I add a large onion because I am an onion fanatic, but you can definitely skip that ingredient if you can’t be bothered with produce. Also, if you have troubles finding chili beans, a regular can of pinto beans will work just fine.

[Update 10/14] So, I played around with the recipe a bit, and I’m happy to report that I had great success swapping the salsa out for canned tomatoes and fresh produce. If you’re willing to take 10 extra minutes chopping veggies, you can replace the jar of salsa with one red bell pepper, one green bell pepper and two cans of fire roasted diced tomatoes. My recipe already called for an onion, so don’t forget that!

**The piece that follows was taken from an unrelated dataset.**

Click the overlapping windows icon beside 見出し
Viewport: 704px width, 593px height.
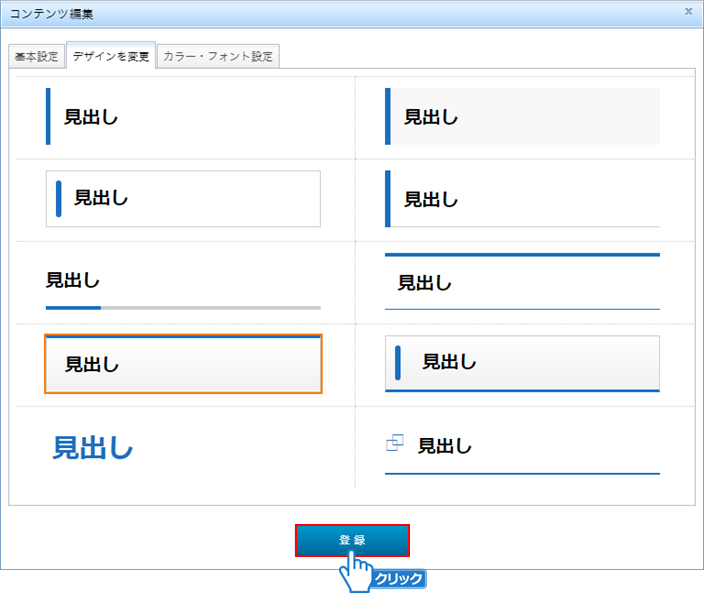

I also added a can of corn for kicks and giggles, and because of all of the added shtuff (you know, real veggies are so much more substantial than salsa), I added another two cups of broth and an extra teaspoon of chili powder.

Three Bean Lentil Chili
Serves: 6
  • 1 large yellow onion, sliced into large chunks (optional)
  • 2 tsp chili powder
  • 1 tsp cumin
  • ½ tsp garlic powder
  • 2 cups low sodium vegetable broth
  • 15 oz can chili beans in mild sauce, with liquid
  • 15 oz can black beans, low sodium, drained and rinsed
  • 15 oz can dark red kidney beans, low sodium, drained and rinsed
  • 24 oz jar chunky salsa, medium
  • 1.5 cup dry lentils (green or brown are perfect), rinsed and picked through
  1. Cook onion in a few tablespoons of water to keep the recipe oil-free. When onions turn translucent, stir in seasonings and cook, stirring constantly, for about 30 seconds, until powder becomes fragrant.
  2. Add all remaining ingredients and bring to a boil (If you're skipping the onion, just start here!).
  3. When the chili boils, reduce heat to medium-low and simmer, partially covered, for about 30 minutes, or until lentils are tender.
  4. Uncover and continue to simmer for another 10 minutes.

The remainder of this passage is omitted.